• Brief
Leaving out every picture, please repeat exactly the line that contains "How do I perform: Click" and each line after it through the final line below.
----------------------------------------
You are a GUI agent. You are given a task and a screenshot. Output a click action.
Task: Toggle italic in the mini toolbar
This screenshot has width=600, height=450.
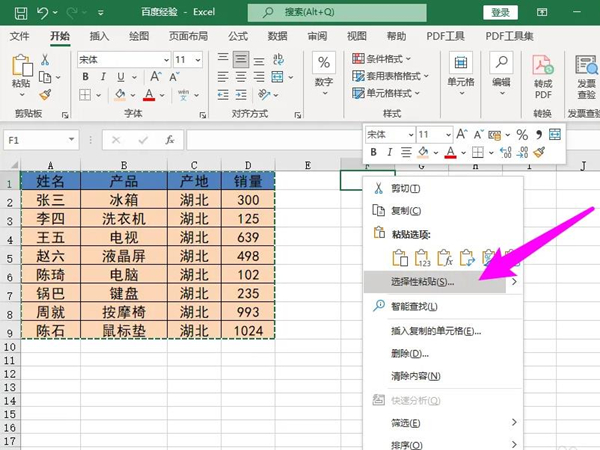pos(390,153)
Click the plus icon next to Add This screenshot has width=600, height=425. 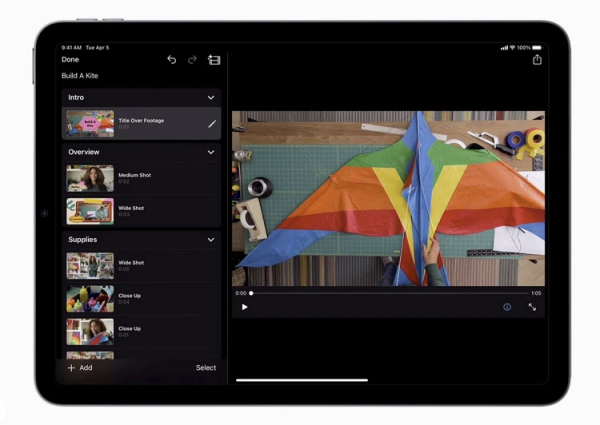point(71,368)
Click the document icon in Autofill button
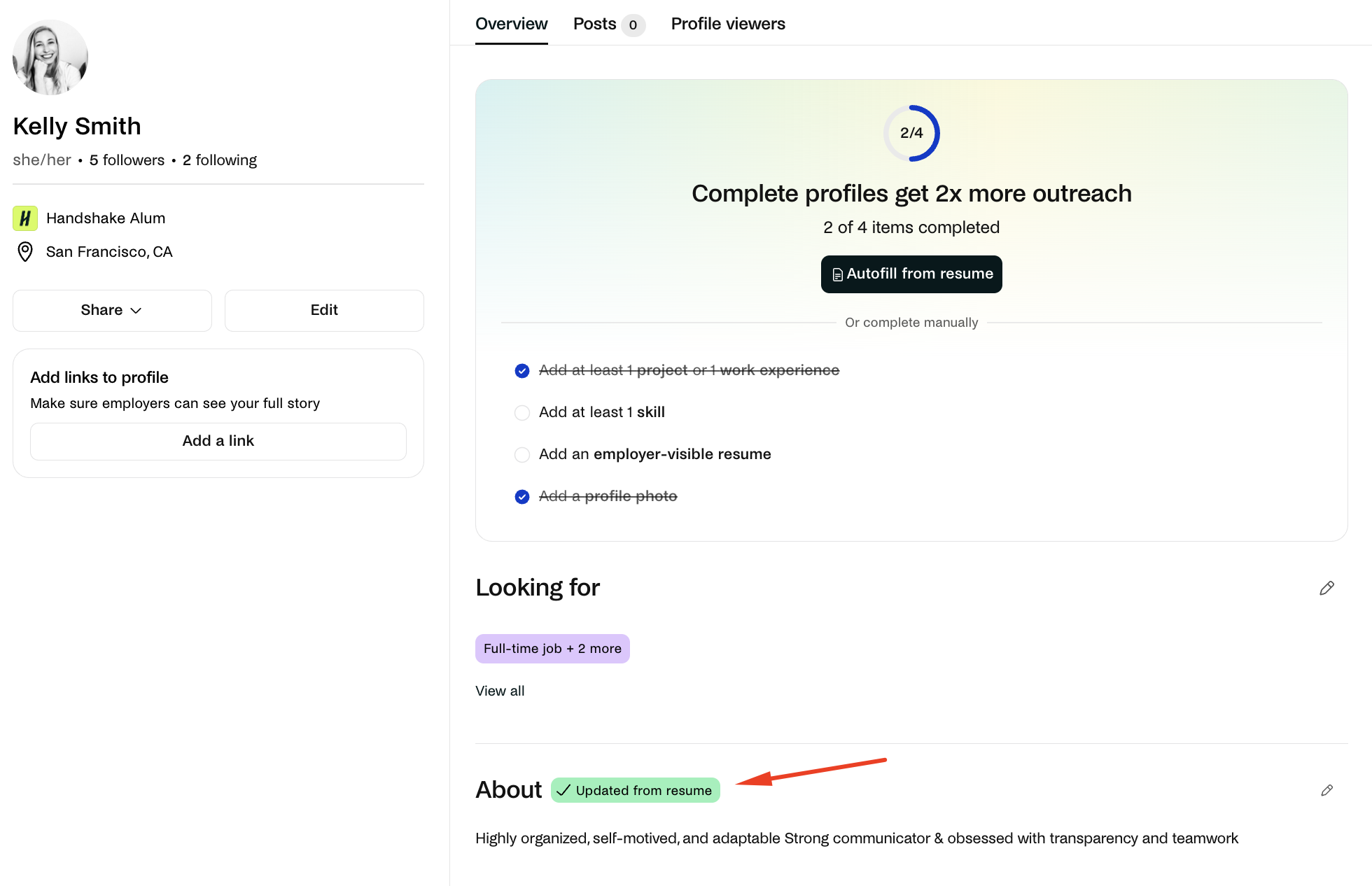1372x886 pixels. pyautogui.click(x=837, y=274)
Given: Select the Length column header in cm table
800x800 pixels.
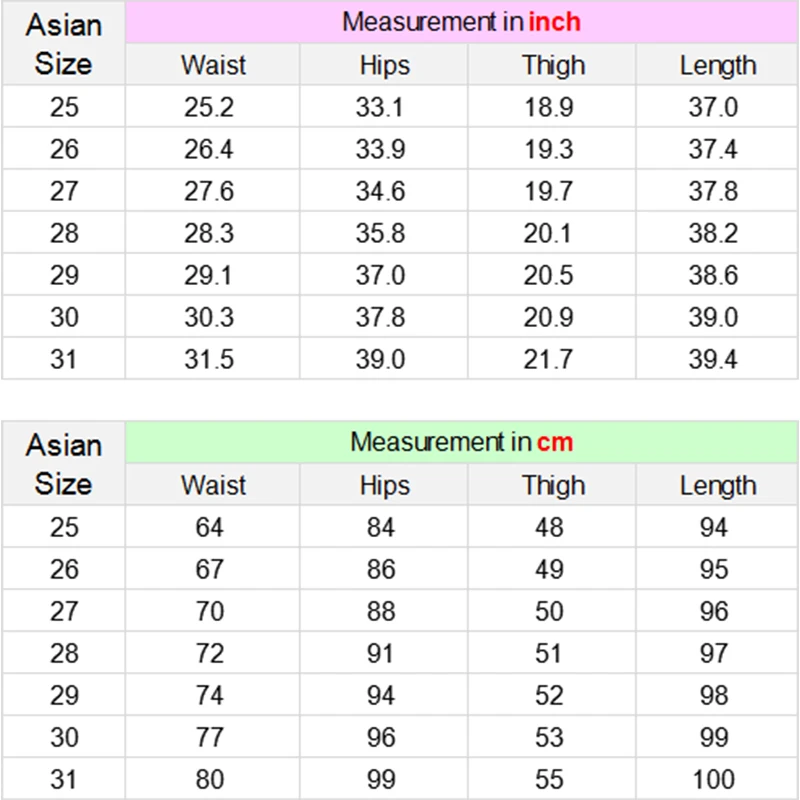Looking at the screenshot, I should click(x=717, y=485).
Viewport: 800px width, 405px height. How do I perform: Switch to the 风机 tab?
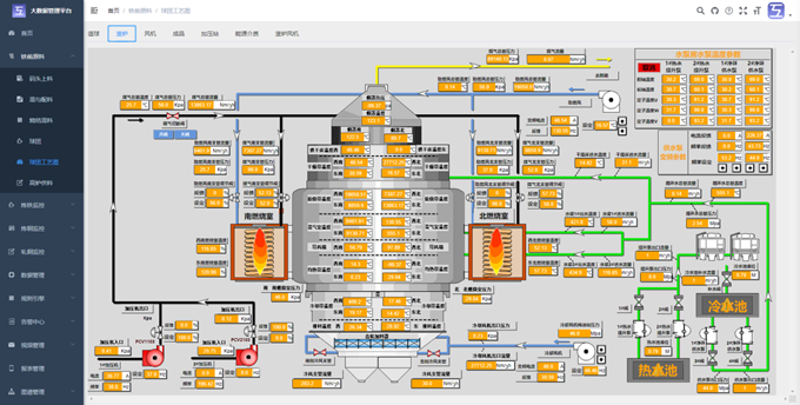(x=150, y=33)
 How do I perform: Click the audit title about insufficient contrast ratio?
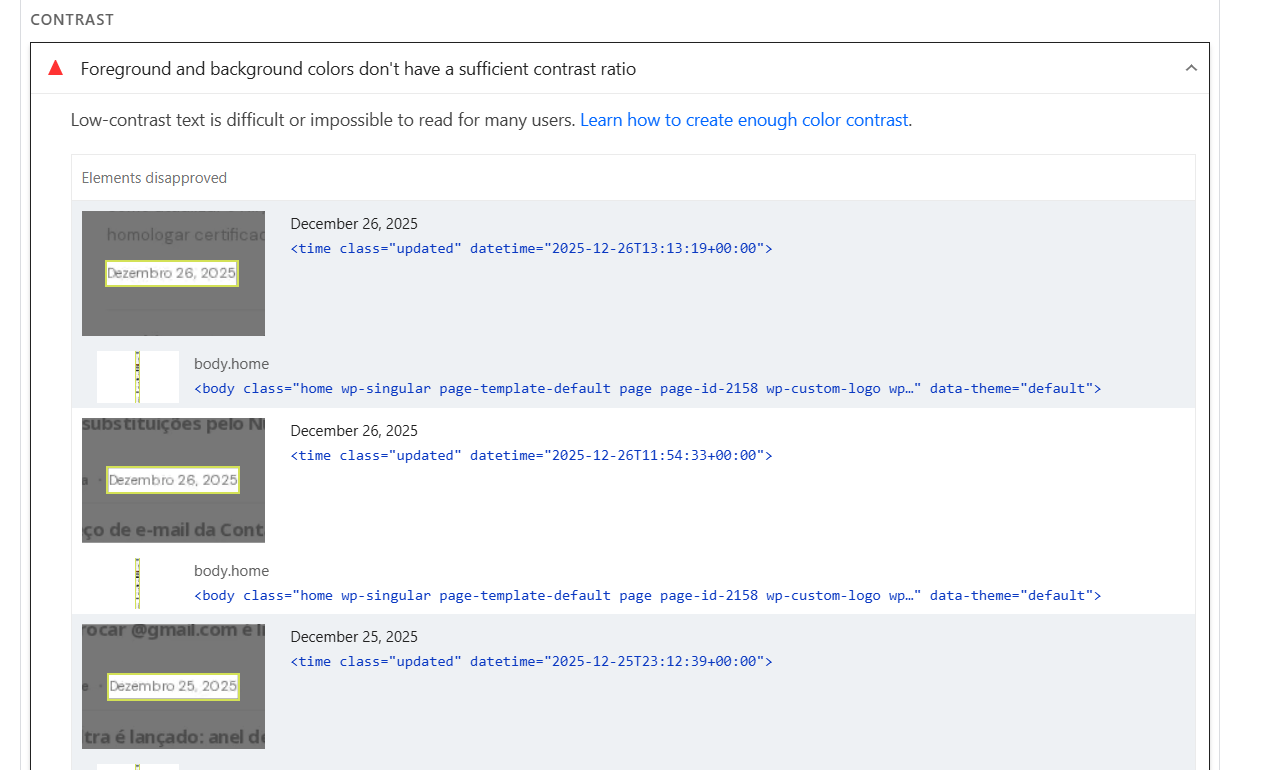358,69
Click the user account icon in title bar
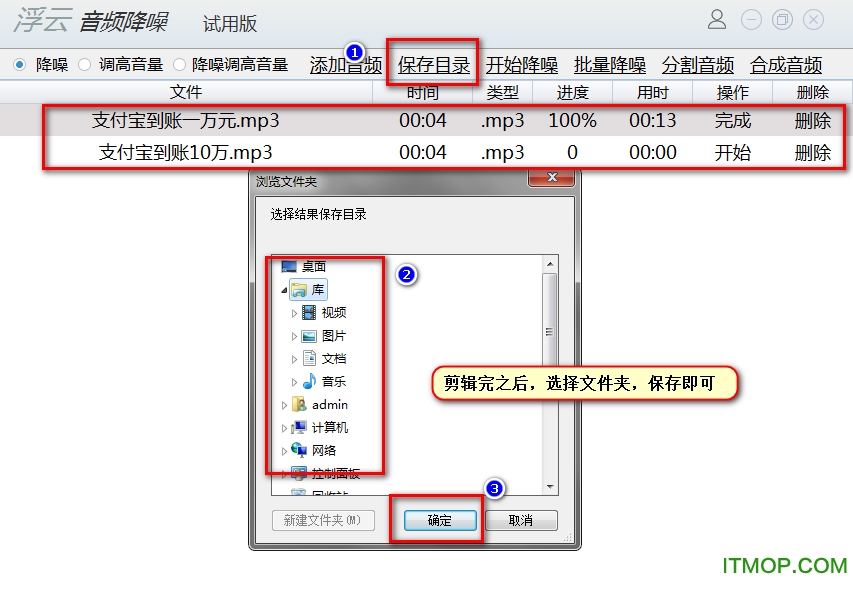This screenshot has width=853, height=591. pos(716,19)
----------------------------------------
• Result below
 How do I perform: Click the audit title about insufficient contrast ratio?
358,69
Click the user account icon in title bar
This screenshot has width=853, height=591. pos(716,19)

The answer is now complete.